As the largest country in South America, Brazil offers an intoxicating fusion of people, cultures and otherworldly landscapes that has attracted explorers for centuries.
The country was added to the map when Spanish and Portuguese explorers reached its Bahian shores in the late 15th century. Back then, Brazil was the homeland of some 30 million indigenous people known as Amerindians. Over the centuries, waves of different peoples settled on its fertile lands, adding to the rich mix of its heritage, including Europeans, Africans and Japanese.
Today, Brazilian people have a distinct taste for celebration, with a bubbly personality that lends itself to energizing music and colorfully festive parades. They take Brazil’s wild cities by a storm during Carnaval with tantalizing floats and rhythmic samba. The parties don’t stop there — the streets of Ouro Preto are carpeted with flowers for Holy Week; up north the Bumba Meu Boi festival blends indigenous, African and Portuguese folklore; and in Salvador de Bahia the Goddess of the Sea is venerated during the Celebration of Yemanja.
The bold diversity of Brazil’s nature deems it worthy of being first in many categories.
With over four million plant and animal species, Brazil has an unmatched variety of wildlife.Its vast Pantanal region, a flat swampy area, is the greatest wetland on Earth and supports the staggering number of fauna with giant anacondas and caimans.

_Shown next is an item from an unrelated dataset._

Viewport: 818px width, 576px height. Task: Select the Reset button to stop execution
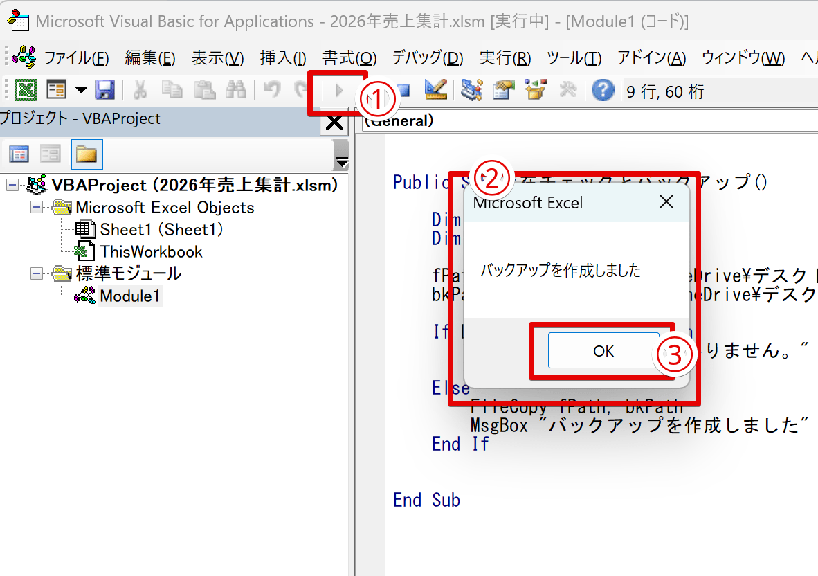(403, 91)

The Amazon, the world's largest forest with at least 70 uncontacted tribes, has a network of waterways that make up the longest river on Earth. To the south bordering Argentina is the biggest waterfall system in the world: Iguazu Falls (one of Brazil's 21 UNESCO sites). And to top it off, Brazil boasts the globe's best beach, no less: Baia do Sancho.
Brazil has it all: the adrenaline seeker can dive in the crystal-clear waters of the island of Fernando de Noronha, slide down the dunes of Lençois Maranhenses and trek through the Amazon rainforest; the history buff can explore the many cultural layers of Bahia and the colonial towns of Ouro Preto and Tiradentes; the traveler looking for repose has the coastal belt of Brazil, fringed with long stretches of pristine white-sand beaches and happy-go-lucky villages.
Rio de Janeiro
One of the most stunning urban landscapes in the world, Rio de Janeiro's steamy beaches, dramatic mountains and colorful streets sway to the sound of Samba and Bossanova.

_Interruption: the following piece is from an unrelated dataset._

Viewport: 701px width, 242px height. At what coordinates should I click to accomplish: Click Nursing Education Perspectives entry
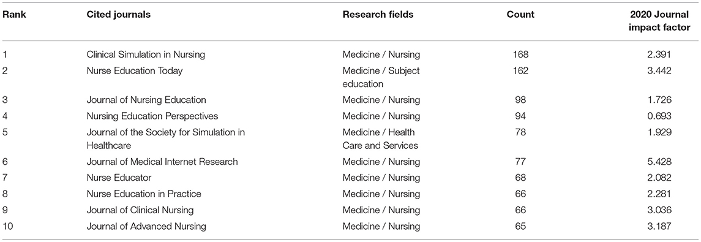click(152, 116)
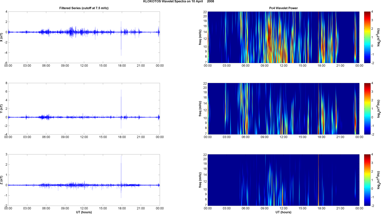Select the Y (nT) axis label
381x214 pixels.
pos(2,109)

The largest equatorial forest in the world and the lungs of Earth, the Amazon is home to great biodiversity across its vast changing landscapes.
Brazil's state of Minas Gerais is dotted with exquisite colonial towns that bear testament to the Golden Rush of the 18th Century. Ouro Preto, meaning 'black gold', is contemporary hub for education and the arts, and preserves many of the original churches, buildings and cobbled streets of the colonial period.
Remote and disconnected, the tropical basin of Pantanal hosts a unique array and diversity of species, most notable the pantanal jaguar and yacare caiman.
Trancoso retains its original colonial foundations and a bohemian flare from the seventies hippie movement. Located on the unspoilt Bahian coast, this the perfect place to unwind. Trancoso's charming Quadrado, surrounded by brightly-colored casitas are home to local and international artists alike.
Salvador de Bahia
Established as the capital of the Portuguese colonies, Salvador is an efervescent melting-pot where Africa meets Latin America.
A visceral experience of raw power and earthly beauty, a total of 275 individual terraced waterfalls that sit at the frontier of Brazil, Argentina and Paraguay.
Fernando de Noronha
A volcanic archipelago, this UNESCO site holds a beautiful yet delicate eco-system of volcanic rock and unsullied turquoise waters, a paradise for divers.
The gold trail
Following the footsteps of the first Portuguese explorers, delve into the heart of Brazil's colonial remnants in the original mining town of Ouro Preto and surrounding hill stations. With the guidance of a historian, unravel the religious, civic and political significance of this region through its architectural remains and unique urbanism still in use.
beats & eats
Explore the country's very first settlement, home to the largest African population outside of Africa and a mix of Portuguese and Indian traditions. Take a cooking class with a Bahiana, ride a buggy with an Amerindian through his community's reserve, and learn the art of Capoeira in front of Brazil's very first church.
Travel through some of the most remote regions of Brazil to connect with nature in its most pristine form. The volcanic archipelago of Fernando de Noronha, an ecological sanctuary off the northern Atlantic coast, the Pantanal wetlands, the Amazon rainforest and the northern national park of Lencois Maranhenses.
Plan your trip around one of the Brazil's many cultural and religious celebrations that take place across the country, including Carnaval, New Year, Festa do Peao - "the cowboy festival", Cirio de Nazare in the Amazon, and Yemanja, which celebrates the Goddess of the Sea.